[Excerpt from a dataset]
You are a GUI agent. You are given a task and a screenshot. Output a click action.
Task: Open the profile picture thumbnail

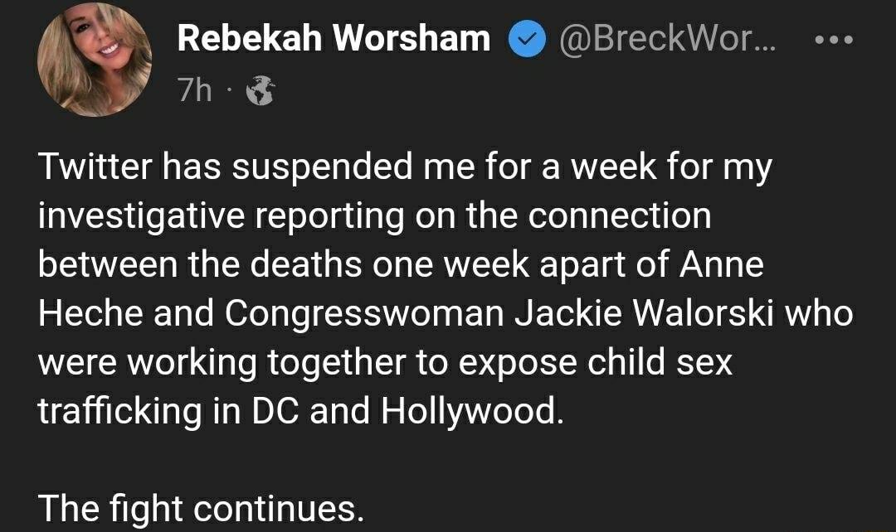click(x=94, y=58)
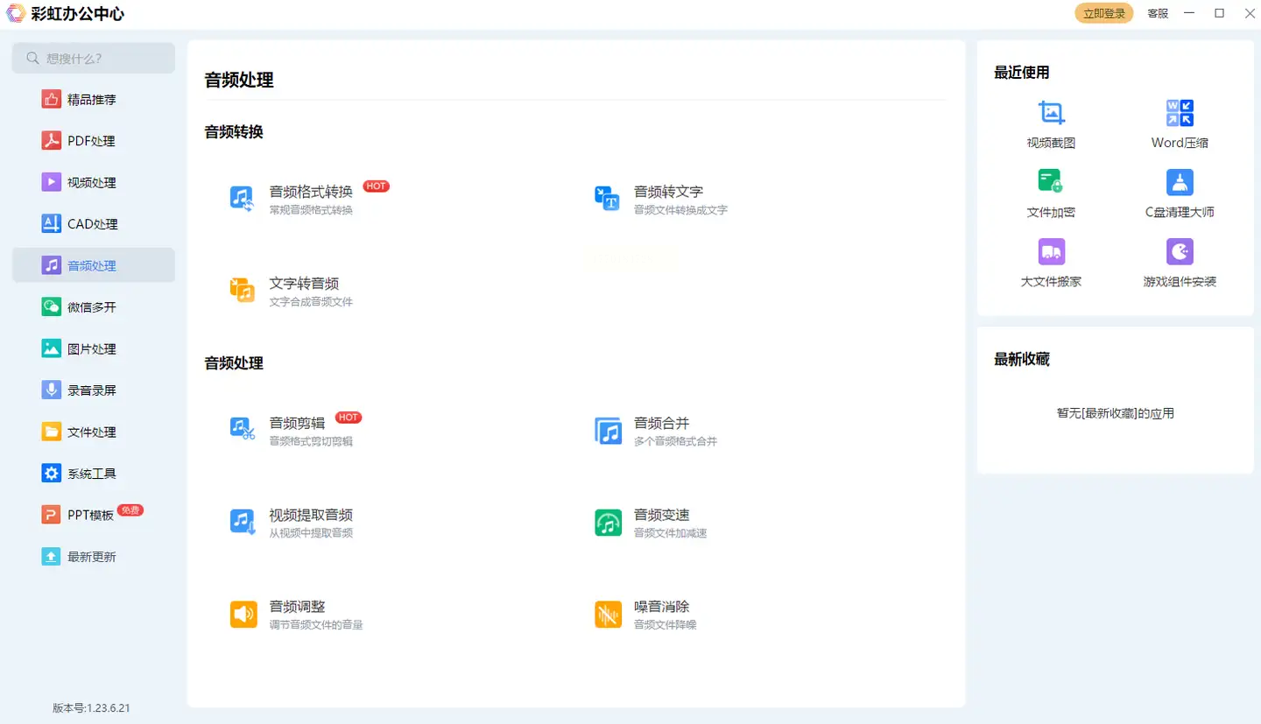Launch the 音频转文字 speech-to-text tool icon
This screenshot has width=1261, height=724.
tap(607, 199)
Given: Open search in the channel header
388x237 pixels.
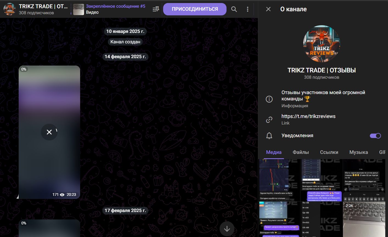Looking at the screenshot, I should [x=234, y=9].

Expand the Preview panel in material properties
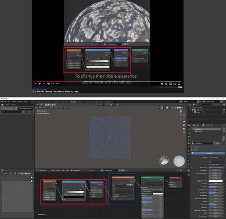195,147
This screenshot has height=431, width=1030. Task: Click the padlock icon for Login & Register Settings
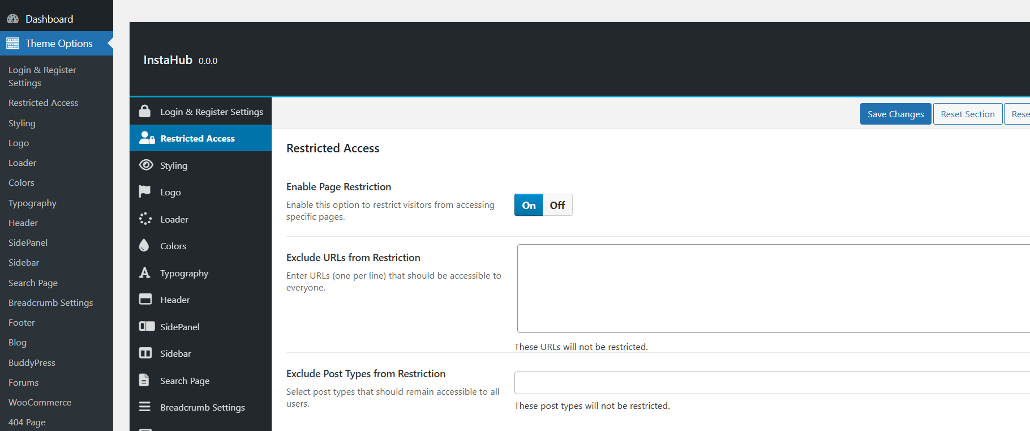click(145, 111)
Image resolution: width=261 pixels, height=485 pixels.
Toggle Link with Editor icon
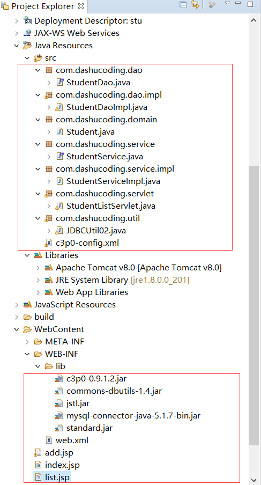click(x=195, y=5)
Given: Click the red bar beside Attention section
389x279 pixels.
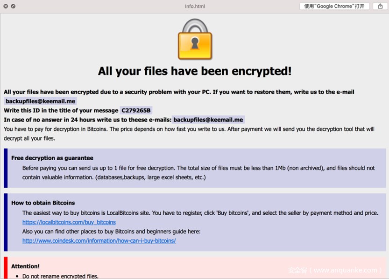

EXERCISE -
Write out all the items again, replacing every "pixels" with "px" and keeping everything else unchanged. Leave the pictures out.

REPLY -
You are a GUI agent. You are given a task and a screenshot. Output a click action.
Task: Open the profile picture thumbnail

click(x=94, y=58)
Launch the 音频转文字 speech-to-text tool icon
This screenshot has width=1261, height=724.
tap(607, 199)
Given: Open search in the channel header
388x237 px.
Looking at the screenshot, I should [x=234, y=9].

Expand the Preview panel in material properties
195,147
This screenshot has height=431, width=1030. Task: Click the padlock icon for Login & Register Settings
click(145, 111)
Image resolution: width=261 px, height=485 px.
Toggle Link with Editor icon
click(x=195, y=5)
Given: Click the red bar beside Attention section
389x279 px.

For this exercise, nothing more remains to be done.